In this concluding chapter, we give community strategy its due place in sustainability governance and recapitulate key insights from the previous chapters. Narrative appears in a variety of roles yet is unlikely to do its work as a catalyst of community action if it does not take its place within strategy. Such institutionalization does come with risk, including ossification and the introduction of blind spots. We coin a new leadership function, tightly coupled with the role of strategist: The management of goal dependencies and reality effects associated with community strategy. Strategy appears appropriate as a topic to conclude our interpretive account of sustainability leadership as it is, in part, a narrative itself and as the building of strategic capacity in a community is the culminating point of leadership work, requiring other features of good sustainability to be in place.

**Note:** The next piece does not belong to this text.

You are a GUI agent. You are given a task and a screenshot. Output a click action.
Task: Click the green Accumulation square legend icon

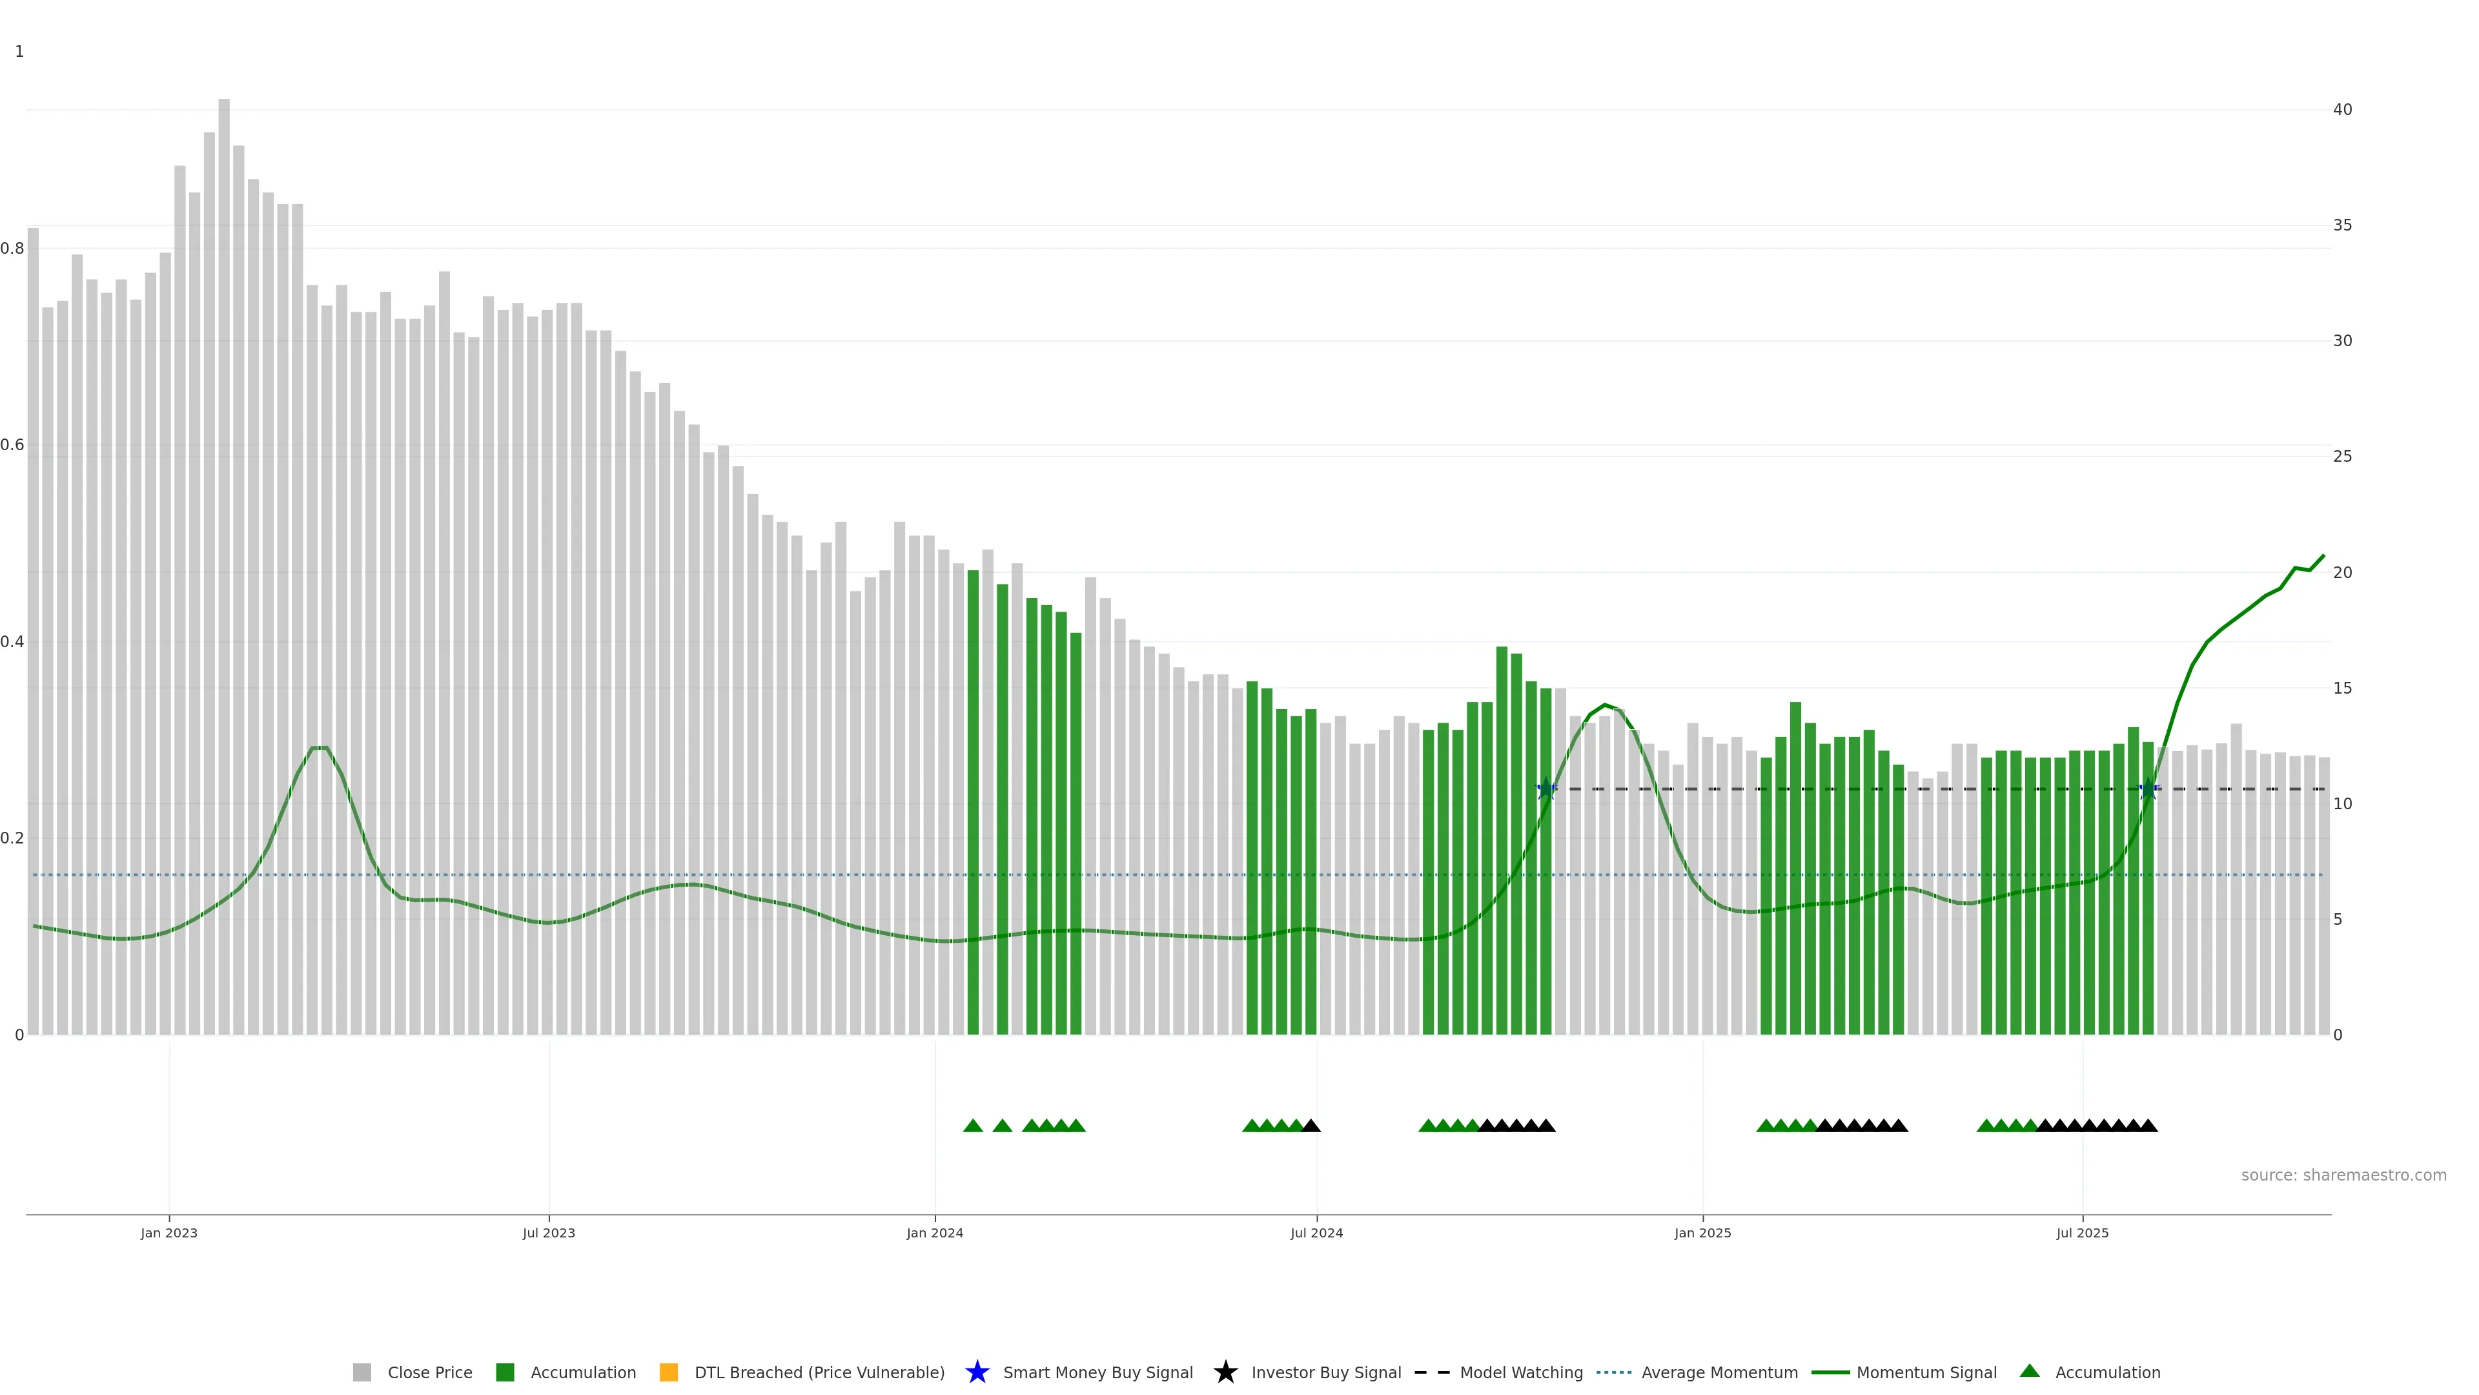pyautogui.click(x=504, y=1373)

In this chapter, we interrogate the notion of sustainability, and ask ourselves what sustainability could mean, which other concepts or narratives need to be brought into the scope of investigation. We discuss common metaphors and narratives of sustainability and connect them to notions of (good) governance, community and system-environment relations. Sustainability governance, it is argued, requires governance systems equipped with high institutional and adaptive capacity, reflexivity and the possibility to entertain images of the future and devise strategy based on such strategic work. Finally, we remind ourselves of the distinctions made earlier, between stories of sustainability in the community, in theory and practices of sustainability governance.
In this chapter, we get acquainted with the concepts of leadership, sustainability and governance, concepts we will need to develop our perspective on sustainability leadership. Leadership to move communities in a more sustainable direction will have to go through governance, through the process of collective decision-making that can place communities on a different development path. What amounts to good leadership will depend on the community and its stories about good governance and about leadership itself.
In this chapter, we delve deeper into the realm of stories, or narratives. This endeavor is particularly worthwhile if we acknowledge that our knowledge of the world is largely shaped by narratives. We discuss several functions of narrative which are relevant to our study of sustainability leadership, in and through governance. Narratives create meaning, they define problems, solution and methods and they connect values, feelings and ideas. Even more fundamentally, narratives create community, which involves patterns of openness and closure, of inclusion and exclusion. We develop a succinct theory of interpretation to extend our understanding of stories and their roles in governance and community, with special emphasis on the concepts of genre, audience and medium, the structuring of time through stories and the position of stories that select other stories and keep them in place: master narratives.